**Sua tarefa**:
No texto sobre a guerra no cinema e na literatura, qual livro é chamado de "o filho preferido deste conflito"?

**Texto de leitura**:
+---+
Nunca, ao menos nesse século, a questão do armamento e dos conflitos armados esteve em pauta quanto a partir da eleição de Donald Trump para a presidência dos Estados Unidos em 2016. Nem mesmo quando George W. Bush invadiu o Iraque, em 2003, a discussão atingiu – de forma tão intensa – a esfera popular em todo o globo. Somente a Guerra do Vietnã, nas décadas de 1950 a 1970, entrou tão profundamente no imaginário coletivo e foi o eixo de movimentos (contra-)culturais, se transformando em uma espécie de Santo Graal das produções para o cinema e para a literatura.
As lembranças e os traumas deixados pela guerra são a principal força-motriz de criações ímpares no cinema – como Taxi Driver, longa de Martin Scorsese, e A Outra Face da Violência, de John Flynn. Na literatura, Guerra sem fim, de Joe Haldeman, é o filho preferido deste conflito, e ajuda a exumar as relações dúbias entre o dever cívico e a realidade cruel nos campos de Hanói.
+---+
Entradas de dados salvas
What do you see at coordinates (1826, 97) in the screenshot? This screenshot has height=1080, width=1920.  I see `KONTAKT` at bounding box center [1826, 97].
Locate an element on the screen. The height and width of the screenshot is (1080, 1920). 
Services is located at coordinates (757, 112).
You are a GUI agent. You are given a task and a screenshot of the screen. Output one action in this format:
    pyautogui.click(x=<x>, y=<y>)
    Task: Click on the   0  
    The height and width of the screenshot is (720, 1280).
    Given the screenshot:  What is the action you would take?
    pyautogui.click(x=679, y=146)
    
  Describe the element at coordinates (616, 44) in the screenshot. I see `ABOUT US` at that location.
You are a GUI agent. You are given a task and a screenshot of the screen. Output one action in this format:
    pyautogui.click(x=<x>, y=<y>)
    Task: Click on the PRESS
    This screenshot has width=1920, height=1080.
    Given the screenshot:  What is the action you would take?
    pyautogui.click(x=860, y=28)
+---+
**Sua resposta**:
Guerra sem fim, de Joe Haldeman.